Starting today gays and lesbians in Maine have legal recourse to stand up to anyone denying them services, housing or a job based on their sexual orientation.

Even though Mainers have battled for nearly three decades over whether such rights are an appropriate fit for the state, no major gatherings or events were scheduled to mark the occasion.

The new anti-discrimination law gives the Maine Human Rights Commission the power to investigate complaints of bias against gays and lesbians.

“Before, people could fire somebody for being gay [or lesbian] or refuse to hire them, or refuse to give them a hotel room,” said Betsy Smith, executive director of Equality Maine, formerly the Maine Lesbian-Gay Political Alliance. “And now they simply can’t do that anymore.

“If they have been fired because of their sex orientation, they can legally file a lawsuit,” she stressed Tuesday.

The law is not retroactive, Smith pointed out, and can be applied only to cases from today forward.

State legislators passed the law this summer but it was put on hold when a coalition of organizations, including the Christian Civic League of Maine, successfully petitioned to have voters decide its fate through a November referendum.

Fifty-five percent of voters rejected the coalition’s proposal on Nov. 8, allowing the law to take effect today.

The day after the vote, members of the losing side announced they would refocus their efforts to passing a state constitutional amendment banning gay marriage. Opponents argued during the campaign that the new law would eventually lead to same-sex marriages, even though they are prevented under existing law.

On Tuesday, however, Michael Heath, executive director of the Christian Civic League of Maine, said the coalition was not yet certain about pursuing the amendment.

“We’ll be deciding sometime after the new year,” he said.

Heath said the league had no events planned for Wednesday to mark the law’s enactment.

Smith said the only thing Equality Maine was doing to spotlight the new law was to send e-mails reminding its more than 2,000 members about the law taking effect. The message also outlines steps victims of discrimination would need to follow to file a complaint.

One Brewer bar, however, planned to host a gourmet dinner and drag show in the evening. All proceeds from the event at the Detour Bar and Grill, co-owned by “life partners” Chase and Troy Blanchard, will go to the Howard Foundation, a Bangor-area group that promotes acceptance and tolerance of gay and lesbian people.

════════════════════

▸ REQUIRED ACTION 1
Copy the records word for word, starting at their first line and ending at the line that contains "Task: Click on".
The text and the records come from separate, unrelated sources.

▸ TASK INPUTS

════════════════════

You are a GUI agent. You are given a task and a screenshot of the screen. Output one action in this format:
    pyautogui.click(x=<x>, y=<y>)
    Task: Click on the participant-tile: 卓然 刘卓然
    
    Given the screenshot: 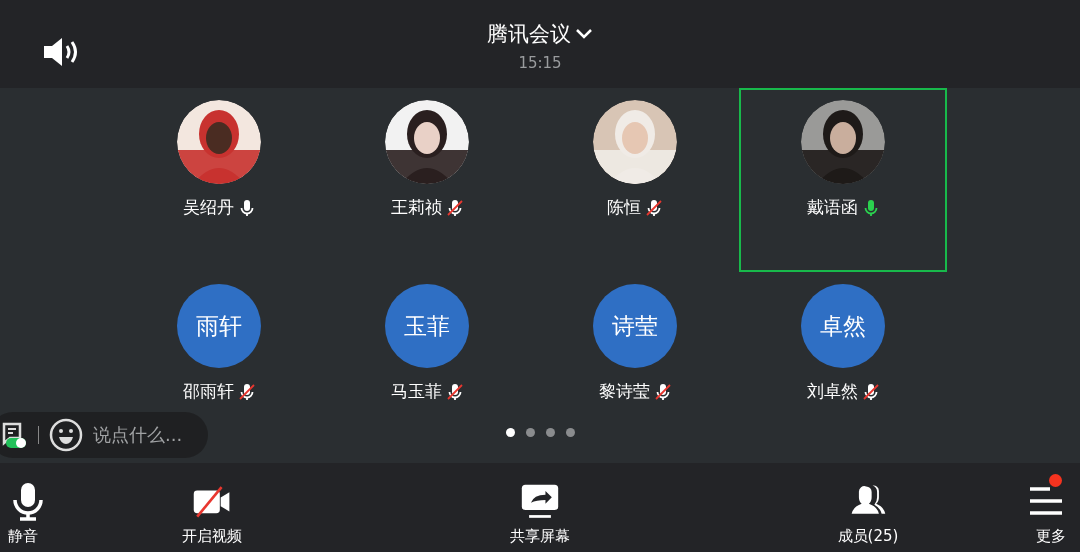 What is the action you would take?
    pyautogui.click(x=843, y=347)
    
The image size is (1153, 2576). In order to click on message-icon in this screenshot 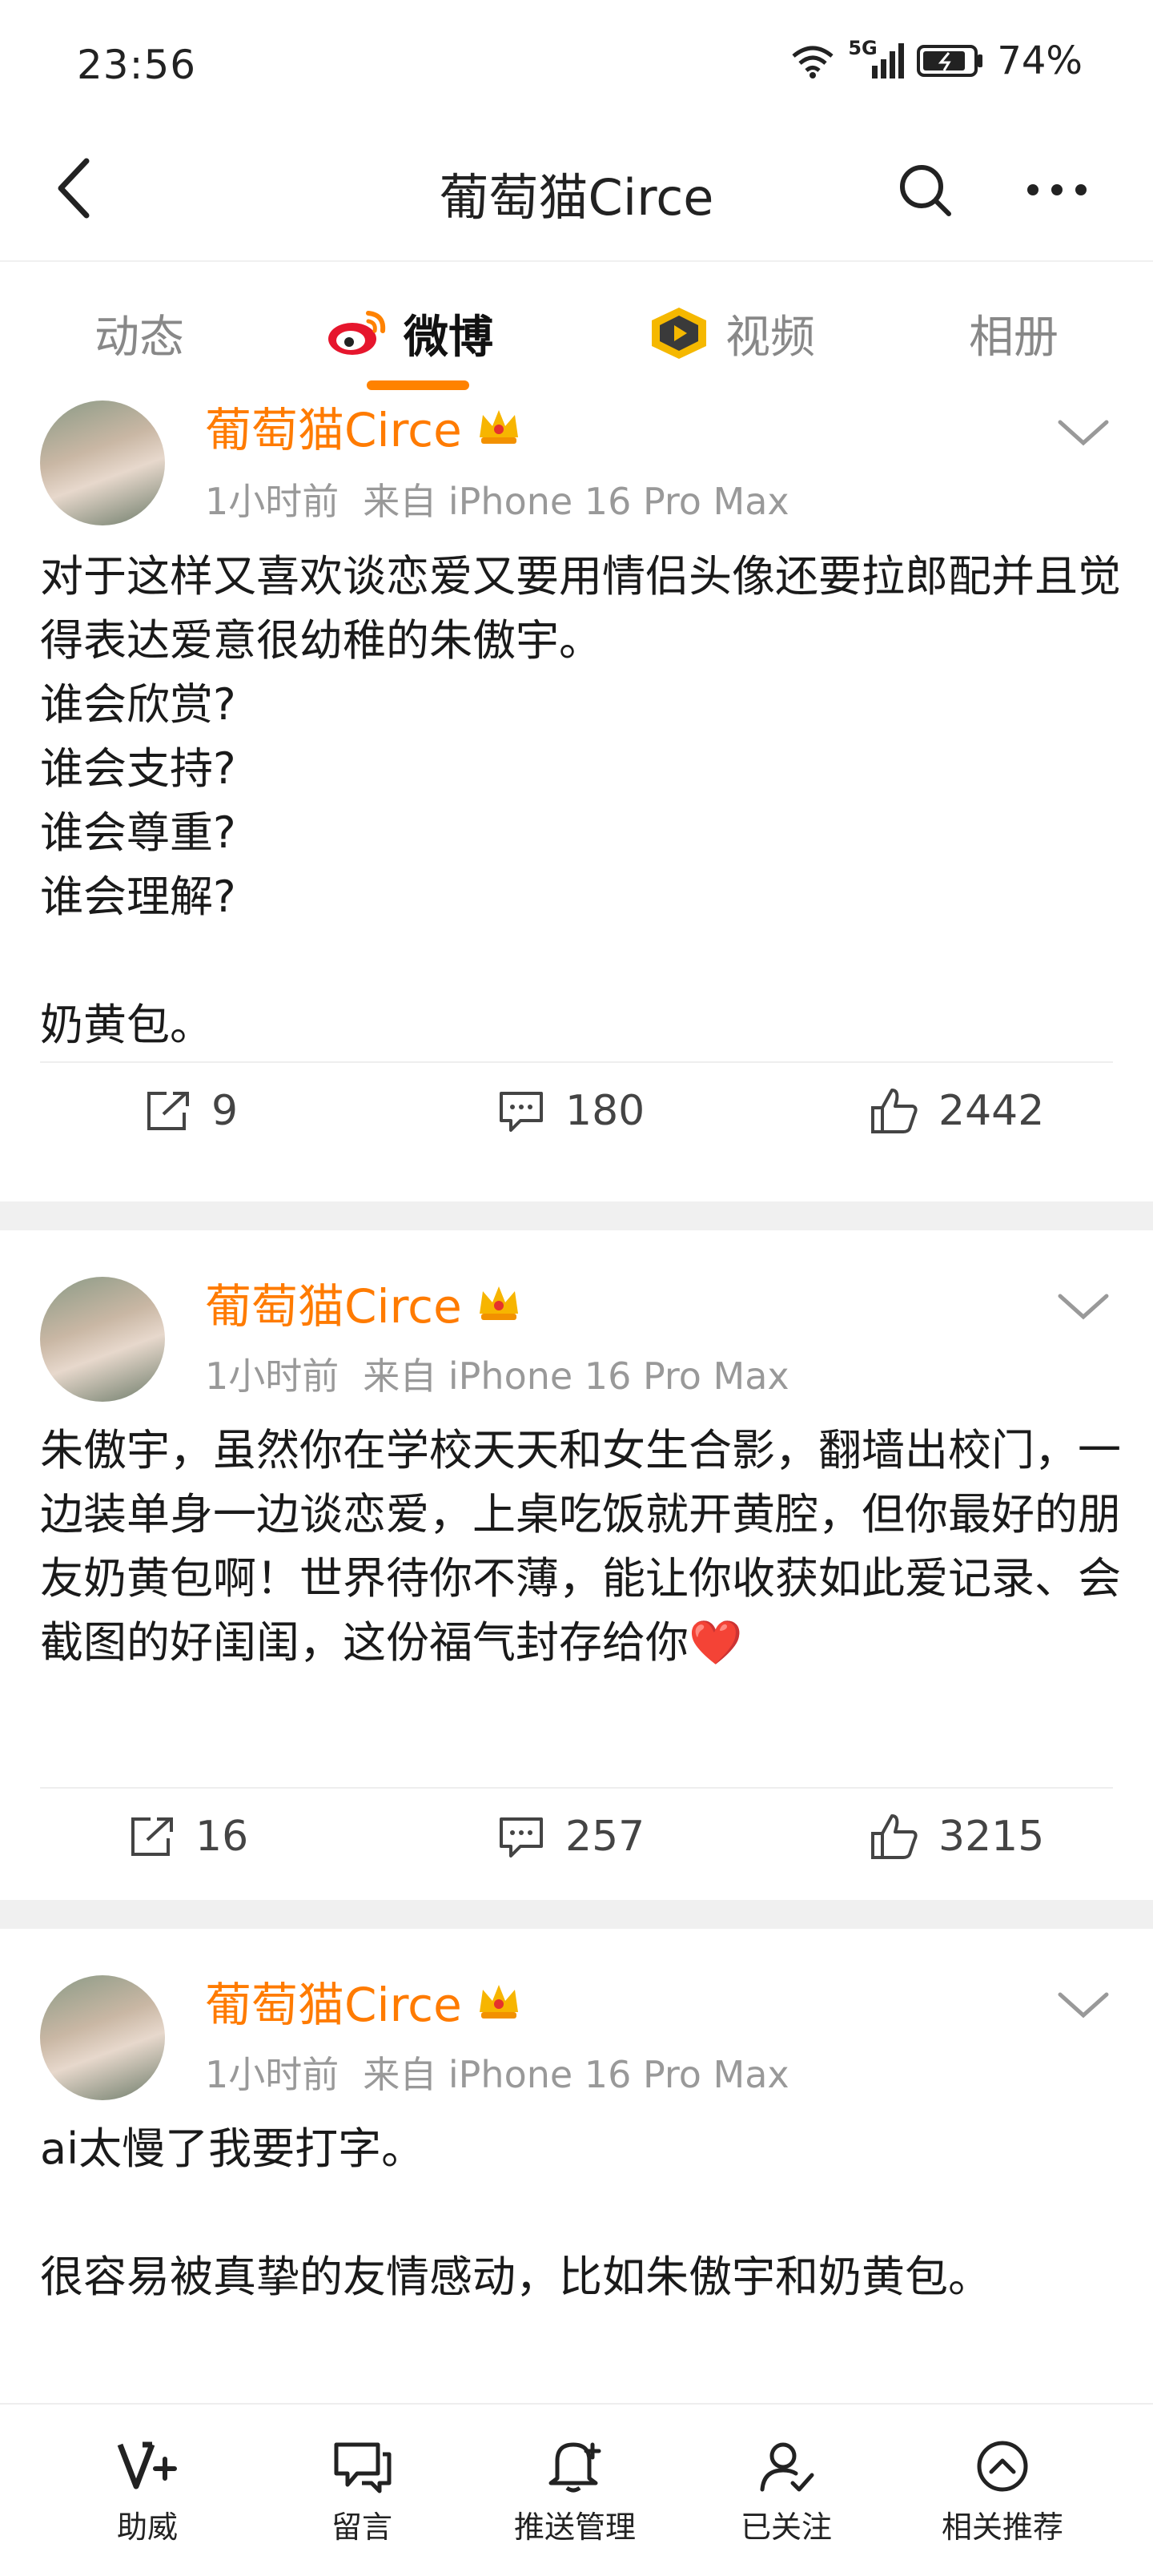, I will do `click(363, 2468)`.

════════════════════

▸ REQUIRED ACTION 2
Carry on the news report about Maine's new anti-discrimination law for gays and lesbians, picking up right after its last sentence.

▸ WRITTEN ANSWER 1
You are a GUI agent. You are given a task and a screenshot of the screen. Output one action in this format:
    pyautogui.click(x=<x>, y=<y>)
    Task: Click on the participant-tile: 卓然 刘卓然

▸ WRITTEN ANSWER 2
The foundation was named for Charlie Howard of Bangor, who drowned on July 7, 1984, when he was assaulted by three local teens and thrown off a downtown bridge into Kenduskeag Stream. The teens admitted attacking Howard because he was homosexual. The foundation was created last year on the 20th anniversary of his death.

Chase Blanchard said tonight’s event will be a great way to promote diversity in the region. The dinner starts at 6 p.m. and the show at 7:30 p.m. Tickets will be available at the door on a first-come, first-served basis, he said.

While she couldn’t be reached for comment Tuesday, Patricia E. Ryan, executive director of the Maine Human Rights Commission, penned her opinion of the law in an October column that ran in the Bangor Daily News.

“Opponents have frequently claimed that protection against discrimination is a ‘special right’ for gays and lesbians,” she wrote. “As the one responsible with enforcing Maine’s anti-discrimination laws, I can assure you that nothing is further from the truth.

“These are not ‘special rights,'” Ryan stated. “They are basic human rights that are, and should be, guaranteed to everyone.”

The Maine Human Rights Act also prevents discrimination based upon race, sex, disability, religion, ancestry and age.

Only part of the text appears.